begin Source excerpt
Clause 3(19) of the Lease contains the following tenant’s planning covenant, so far as relevant:
“To perform and observe all the provisions and requirements of all statutes and regulations relating to Town and Country Planning and not to apply for any planning permission without the prior written consent of the Landlord such consent not to be unreasonably withheld ...”
The Property, including a basement, extends over six floors. It comprises a retail unit on the ground floor with four storeys above. The ground floor and basement are, in area, much greater than any of the upper floors.
The present authorised planning uses of the Property are: for the basement and ground floor, retail; for the first and second floors, office/ancillary; and for the top two floors, residential.
There is an underlease of the Property, under which the tenant is currently Romanys Limited (“Romanys”). The underlease is for a term ending on 30 September 2023. Romanys trades as ironmongers from the basement and ground floors. The first and second floors were previously used by Romanys for storage and as a staff room. Romanys’ underlease is a business tenancy.
The third and fourth floors have been used from time to time for residential purposes since the commencement of the lease, although they have been vacant for substantial periods since 1998.
end Source excerpt
begin Given material
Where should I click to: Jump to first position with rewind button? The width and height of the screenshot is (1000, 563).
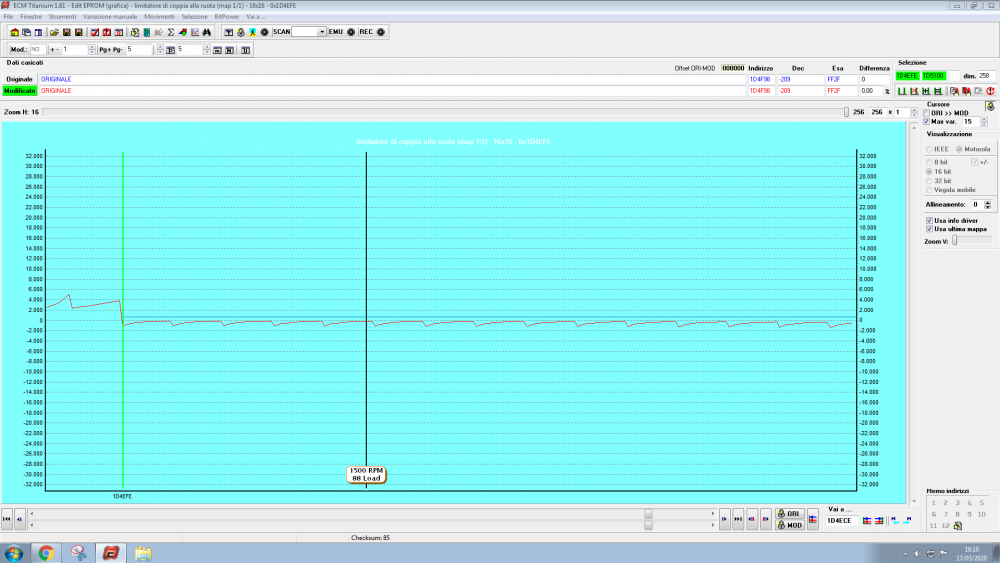[x=7, y=520]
end Given material
# What is required:
Write out the passage of the lease excerpt that opens with the words containing "The Property, including" and closes with "two floors, residential.", copying it word for word. The data is not needed for what comes next.

# Expected answer:
The Property, including a basement, extends over six floors. It comprises a retail unit on the ground floor with four storeys above. The ground floor and basement are, in area, much greater than any of the upper floors.
The present authorised planning uses of the Property are: for the basement and ground floor, retail; for the first and second floors, office/ancillary; and for the top two floors, residential.